Using bayesol
bayesol is a companion program for dbacl which makes the decision calculations
easier. The bad news is that you still have to write down a prior and loss matrix
yourself. Eventually, someone, somewhere may write a graphical interface.
The good news is that for most classification tasks, you don't need to
bother with bayesol at all, and can skip this section. Really.
bayesol reads a risk specification file, which is a text file containing information about the categories required, the prior distribution and the cost of
misclassifications. For the toy example discussed earlier, the file toy.risk looks like this:
categories {
one, two, three
}
prior {
2, 1, 1
}
loss_matrix {
"" one [ 0, 1, 2 ]
"" two [ 3, 0, 5 ]
"" three [ 1, 1, 0 ]
}
Let's see if our hand calculation was correct:
% dbacl -c one -c two -c three sample4.txt -vna | bayesol -c toy.risk -v
two
Good! However, as discussed above, the misclassification costs need
improvement. This is completely up to you, but here are some possible
suggestions to get you started.
To devise effective loss matrices, it pays to think about the way that dbacl
computes the probabilities. Appendix B gives some
details, but we don't need to go that far. Recall that the language models are
based on features (which are usually kinds of words).
Every feature counts towards the final probabilities, and a big document
will have more features, hence more opportunities to steer the
probabilities one way or another. So a feature is like an information
bearing unit of text.
When we read a text document which doesn't accord with our expectations, we
grow progressively more annoyed as we read further into the text. This is like
an annoyance interest rate which compounds on information units within the text.
For dbacl, the number of information bearing units is reported as the complexity
of the text.
This suggests that the cost of reading a misclassified document could have the
form (1 + interest)^complexity. Here's an example loss matrix which uses this idea
loss_matrix {
"" one [ 0, (1.1)^complexity, (1.1)^complexity ]
"" two [(1.1)^complexity, 0, (1.7)^complexity ]
"" three [(1.5)^complexity, (1.01)^complexity, 0 ]
}
Remember, these aren't monetary interest rates, they are value judgements.
You can see this loss matrix in action by typing
% dbacl -c one -c two -c three sample5.txt -vna | bayesol -c example1.risk -v
three
Now if we increase the cost of misclassifying two as three from
1.7 to 2.0, the optimal category becomes
% dbacl -c one -c two -c three sample5.txt -vna | bayesol -c example2.risk -v
two
bayesol can also handle infinite costs. Just write "inf" where you need it.
This is particularly useful with regular expressions. If you look at each
row of loss_matrix above, you see an empty string "" before each category.
This indicates that this row is to be used by default in the actual loss matrix.
But sometimes, the losses can depend on seeing a particular string in the document we want to classify.
Suppose you normally like to use the loss matrix above, but in case the
document contains the word "Polly", then the cost of misclassification
is infinite. Here is an updated loss_matrix:
loss_matrix {
"" one [ 0, (1.1)^complexity, (1.1)^complexity ]
"Polly" two [ inf, 0, inf ]
"" two [(1.1)^complexity, 0, (2.0)^complexity ]
"" three [(1.5)^complexity, (1.01)^complexity, 0 ]
}
bayesol looks in its input for the regular expression "Polly", and if it
is found, then for misclassifications away from two,
it uses the row with the infinite values, otherwise it uses the default
row, which starts with "". If you have several rows with regular expressions
for each category, bayesol always uses the first one from the top which
matches within the input. You must always have at least a default row for
every category.

(Entries on target coordinates)

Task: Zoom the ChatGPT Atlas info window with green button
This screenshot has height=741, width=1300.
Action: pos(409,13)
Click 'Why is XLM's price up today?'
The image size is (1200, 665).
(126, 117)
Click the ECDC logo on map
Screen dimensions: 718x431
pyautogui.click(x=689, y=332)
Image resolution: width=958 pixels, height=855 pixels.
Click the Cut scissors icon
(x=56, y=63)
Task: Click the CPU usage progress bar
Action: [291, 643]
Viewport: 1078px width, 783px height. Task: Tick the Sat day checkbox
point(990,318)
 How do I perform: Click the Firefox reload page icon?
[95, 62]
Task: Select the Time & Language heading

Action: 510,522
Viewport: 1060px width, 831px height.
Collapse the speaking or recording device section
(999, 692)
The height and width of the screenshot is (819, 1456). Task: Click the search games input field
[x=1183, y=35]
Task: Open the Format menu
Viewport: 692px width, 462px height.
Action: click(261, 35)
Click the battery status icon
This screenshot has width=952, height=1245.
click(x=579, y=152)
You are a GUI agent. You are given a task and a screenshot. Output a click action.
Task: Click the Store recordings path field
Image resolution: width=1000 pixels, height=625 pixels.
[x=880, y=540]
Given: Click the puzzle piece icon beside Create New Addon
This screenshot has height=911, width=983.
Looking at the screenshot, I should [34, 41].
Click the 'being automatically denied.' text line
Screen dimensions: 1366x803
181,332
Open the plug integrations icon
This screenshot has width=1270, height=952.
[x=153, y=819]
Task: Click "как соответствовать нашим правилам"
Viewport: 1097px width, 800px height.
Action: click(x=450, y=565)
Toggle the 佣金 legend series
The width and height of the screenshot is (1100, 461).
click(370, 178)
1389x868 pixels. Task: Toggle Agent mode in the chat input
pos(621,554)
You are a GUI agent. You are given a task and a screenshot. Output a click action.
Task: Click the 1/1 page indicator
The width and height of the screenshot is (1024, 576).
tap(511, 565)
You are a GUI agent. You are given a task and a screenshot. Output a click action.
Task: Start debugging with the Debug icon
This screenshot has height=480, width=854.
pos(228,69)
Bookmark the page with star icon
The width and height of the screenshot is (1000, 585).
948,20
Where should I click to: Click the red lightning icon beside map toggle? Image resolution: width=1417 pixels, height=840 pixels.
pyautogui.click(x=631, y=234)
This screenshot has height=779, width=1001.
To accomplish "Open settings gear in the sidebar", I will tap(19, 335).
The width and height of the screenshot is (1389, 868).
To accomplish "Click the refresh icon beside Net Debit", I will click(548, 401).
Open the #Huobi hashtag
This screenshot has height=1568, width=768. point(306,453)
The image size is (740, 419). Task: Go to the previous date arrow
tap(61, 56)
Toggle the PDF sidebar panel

» **Requirements**
**A.** Could you return the part of the bayesol guide that begins at the words "You can see" and stops after the words "actual loss matrix."?
**B.** Can you recast the bayesol guide's paragraph beginning "bayesol looks in its input" as a short bulleted list that keeps its main facts?

» **Task-by-task outputs**
**A.**
You can see this loss matrix in action by typing
% dbacl -c one -c two -c three sample5.txt -vna | bayesol -c example1.risk -v
three
Now if we increase the cost of misclassifying two as three from
1.7 to 2.0, the optimal category becomes
% dbacl -c one -c two -c three sample5.txt -vna | bayesol -c example2.risk -v
two
bayesol can also handle infinite costs. Just write "inf" where you need it.
This is particularly useful with regular expressions. If you look at each
row of loss_matrix above, you see an empty string "" before each category.
This indicates that this row is to be used by default in the actual loss matrix.

**B.**
- bayesol searches its input for the regular expression "Polly".
- If "Polly" is found, misclassifications away from two use the row with the infinite values.
- Otherwise, bayesol uses the default row, which starts with "".
- When a category has several rows with regular expressions, bayesol uses the first one from the top that matches the input.
- Every category must have at least a default row.